Plantar pressure was measured with the in-shoe system Intelligent Insoles Pro (XSensor, Calgary, Canada), positioned between the sole of a skate shoe and the human foot or the prosthesis (the latter was mounted at the bottom of the sole of customised walking boots to allow unimpaired subjects to walk on prostheses, Supplementary Fig. 12).

Statistical analyses

All analyses were conducted in MATLAB. Mean values (±1 SD) of joint angles, torques, and power were calculated across 6 valid (i.e. a clean foot strike on the force plate) gait cycles for CSI and 5 for CSII, except level walking with the participant’s own carbon foot in CSII, which had only 3 valid gait cycles.
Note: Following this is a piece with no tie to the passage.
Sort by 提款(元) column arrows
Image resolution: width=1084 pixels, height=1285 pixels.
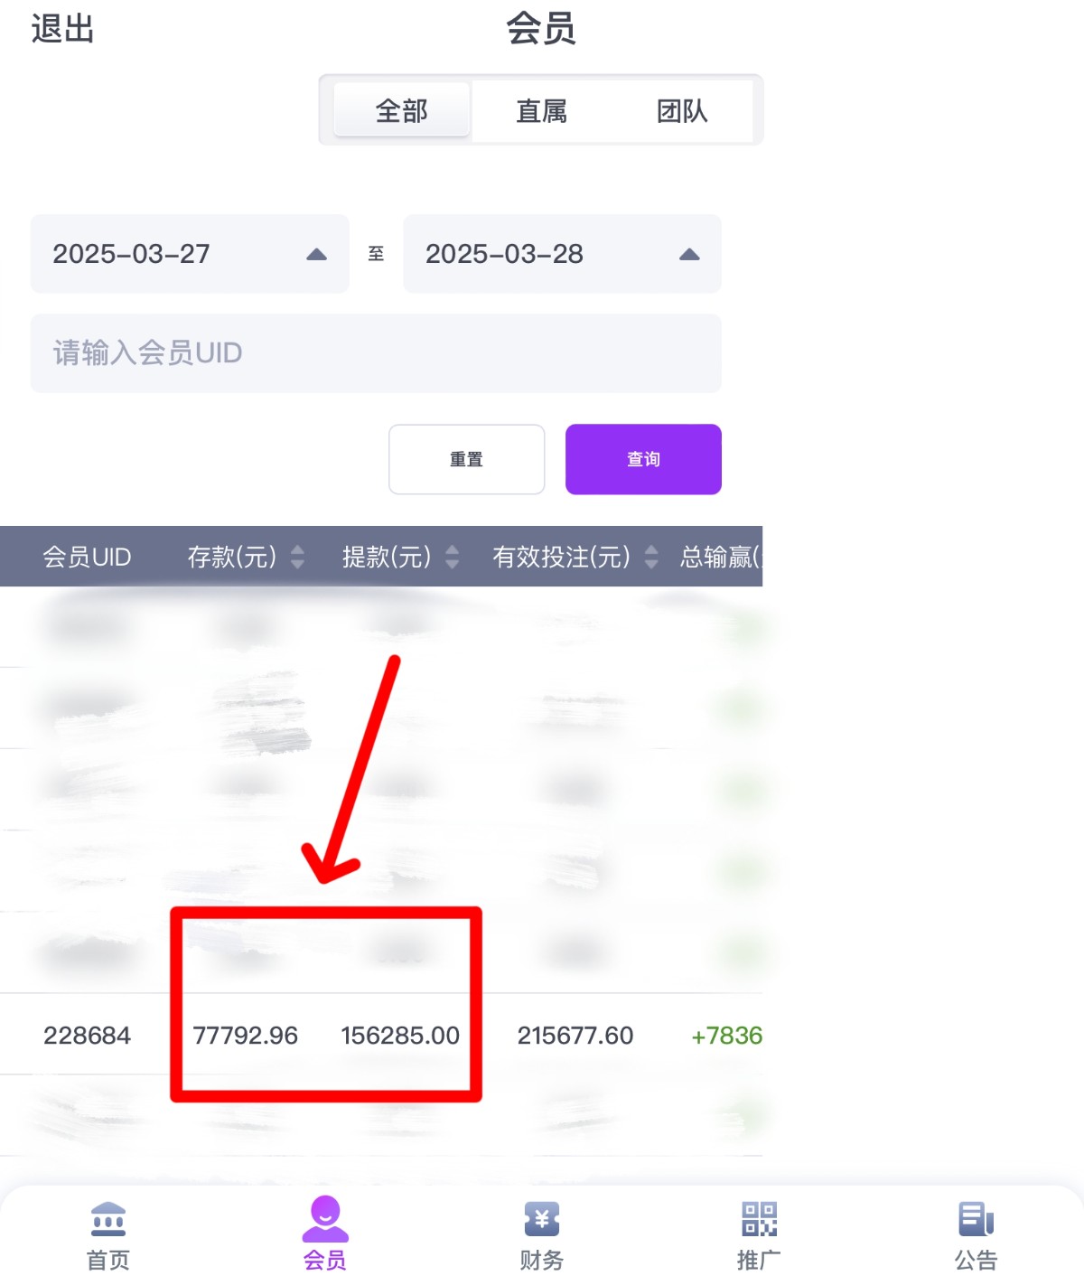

For each task of CSII, a symmetry index (SI) between the prosthetic and contralateral sound limbs was calculated for each of the two peaks of the mean value of each GRF component (mean values across 5 gait cycles for obstacles, and 3 cycles for level walking) while using each prosthesis, as follows: \({{\rm{SI}}}\left(\%\right)=\frac{2({{{\rm{GRF}}}}_{{{\rm{sound}}}}-{{{\rm{GRF}}}}_{{{\rm{prosth}}}})}{({{{\rm{GRF}}}}_{{{\rm{sound}}}}+{{{\rm{GRF}}}}_{{{\rm{prosth}}}})}*100\)76, where \({{{\rm{GRF}}}}_{{{\rm{prosth}}}}={F}_{1,{{\rm{prosth}}}}\) or \({F}_{2,{{\rm{prosth}}}}\) and \({{{\rm{GRF}}}}_{{{\rm{sound}}}}={F}_{1,{{\rm{sound}}}}\) or \({F}_{2,{{\rm{sound}}}}\). \({F}_{1}\) and\(\,{F}_{2}\) are respectively the first and second peak values of the mean value of the GRF components for the prosthetic and contralateral sound limbs (Supplementary Fig. 2). Lower SI values indicate greater symmetry.
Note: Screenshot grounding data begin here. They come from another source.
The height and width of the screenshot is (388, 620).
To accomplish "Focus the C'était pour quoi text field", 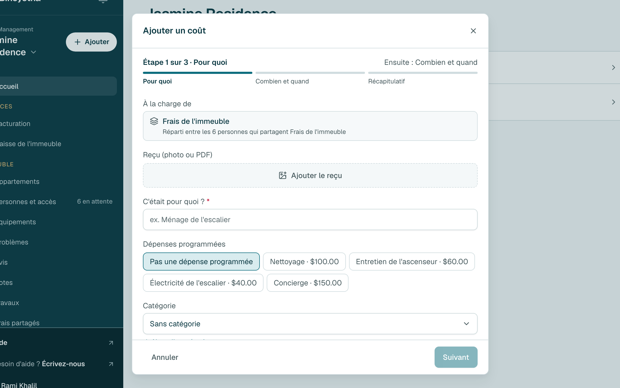I will pos(310,220).
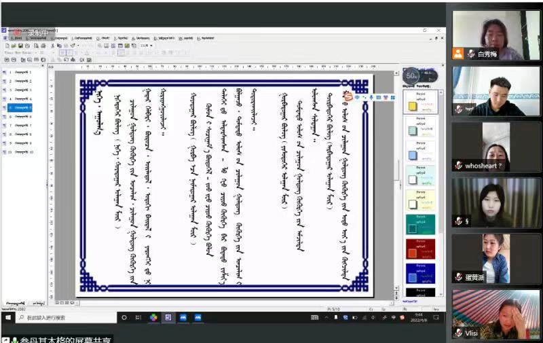543x343 pixels.
Task: Choose the dark red design template
Action: click(419, 249)
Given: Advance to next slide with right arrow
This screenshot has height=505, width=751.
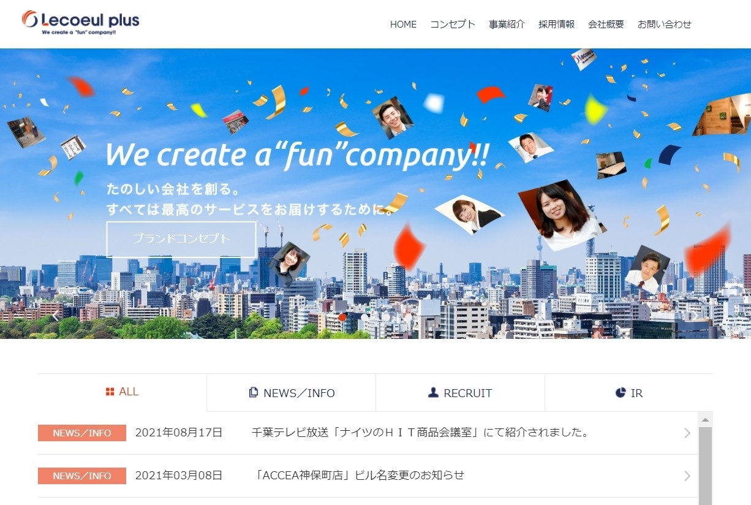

To assess the similarity between mean plantar pressure distributions, the root mean square error (RMSE) was computed between the pressure map of each prosthetic foot and that of the human foot on both flat ground and the obstacle. Calculations were restricted to the non-zero elements of the human foot’s mean pressure map on flat ground – the condition with the largest contact area – thus excluding non-contact regions. Mean pressure values were normalised by the subject’s body weight to account for the use of walking boots during prosthesis testing.
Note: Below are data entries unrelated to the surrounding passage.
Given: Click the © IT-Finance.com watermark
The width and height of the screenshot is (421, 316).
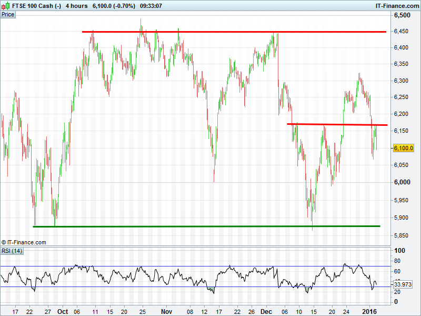Looking at the screenshot, I should pyautogui.click(x=24, y=242).
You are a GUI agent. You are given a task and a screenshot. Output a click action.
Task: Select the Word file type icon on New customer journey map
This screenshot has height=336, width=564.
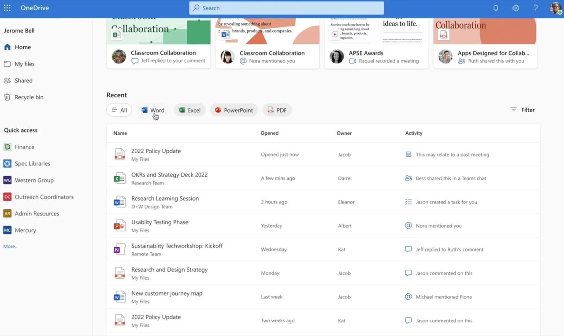point(119,296)
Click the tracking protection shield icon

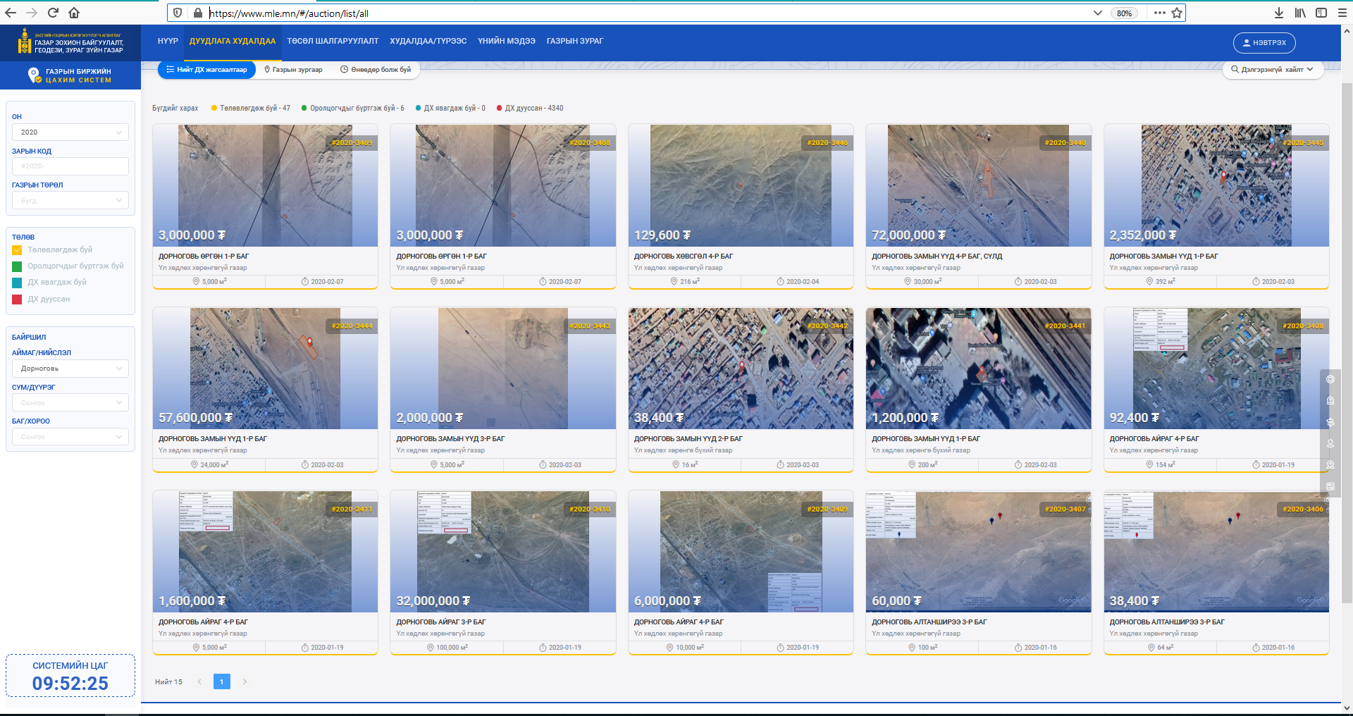tap(178, 13)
An inferential statistical analysis was performed to compare the torques of the contralateral joints when using the two prostheses, despite the small sample size. Since data were not normally distributed according to the Kolmogorov–Smirnov test, a Statistical Parametric Mapping (SPM) non-parametric paired two-tailed t-test was performed (\(\alpha=0.05\)) using the open-source SPM1d code (vM.0.4.12, www.spm1D.org) in MATLAB. The statistical non-parametric mapping \({SnPM}\{t\}\) and the null hypothesis rejection threshold at each point of the gait cycle were generated. Whenever the \({SnPM}\{t\}\) crossed the critical threshold, this indicated a statistically significant difference between the two torque patterns (\(p < 0.05\)). Results are reported in Supplementary Note 1.

Reporting summary

Further information on research design is available in the Nature Portfolio Reporting Summary linked to this article.